The L-S model presents a significantly higher RMSE than the ML algorithms when historical volatility is used, with a value of 69.93252. This suggests that the model does not fit well with the data for Apple’s American put options compared to the ML approaches. This could be due to several reasons, such as the excessive simplification of the model’s underlying assumptions and the limitations of the GBM method. As a result, the model struggles to capture the inherent complexity of financial market data.
It is also important to point out that even an RMSE of around 11.29, which may be considered low compared to the other models, is still significant in the context of valuing Aos. A difference of 11.29 in price prediction can have important financial implications, especially in a volatile market such as the Aos market. Even small discrepancies can translate into considerable valuation differences, affecting investment strategies and financial decisions.
When analyzing the models using stochastic volatility to evaluate their performance in a multidimensional context, the RMSE values are very similar to those obtained with historical volatility. This suggests both approaches capture the general behavior of the data. However, the most notable difference is in the L-S model, where the RMSE differs by approximately five.
In conclusion, highlight that the KNN, RF, MLP, and CNN algorithms, trained exclusively with historical financial market data, achieve a notable improvement in performance and accuracy in predicting the Aos price compared to the L-S model. The results show the potential of ML to tackle the more complex challenges faced by the financial industry today.
The L-S model, widely used in the valuation of Aos, shows limitations in capturing the complexity and dynamics of the financial market. This can lead to investment decisions that do not adequately reflect the financial market conditions. In contrast, ML algorithms, when trained with large amounts of historical data and using advanced techniques, can significantly improve the accuracy of predictions for the value of Aos.

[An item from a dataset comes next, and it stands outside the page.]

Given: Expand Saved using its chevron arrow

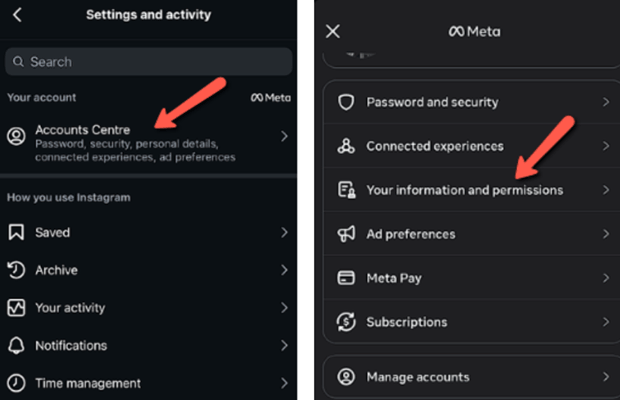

Despite the remarkable advances achieved with these ML models, it is important to recognize that challenges and limitations still need to be addressed. Although the predictive values of the ML algorithms used in this work show a lower RMSE compared to the L-S model, implementing more sophisticated techniques is required to reduce it further. Accurate prediction is of great relevance in the context of Aos, where errors can have significant consequences, such as financial losses, arbitrage opportunities, impacts on investment strategies, and increased volatility in the financial market.
Moreover, it is worth noting that while the ML algorithms used have been shown to predict better than the L-S model, further research is needed to determine whether they achieve superior results compared to hybrid models, which have been applied by various authors in recent years.
Finally, this ML approach to price Aos faces the inability to derive hedging strategies and optimal exercise conditions. To address these gaps and enhance the ML models' practical relevance, future efforts could explore integrating deep reinforcement learning to identify optimal exercise policies or developing hybrid models that combine ML with traditional financial frameworks.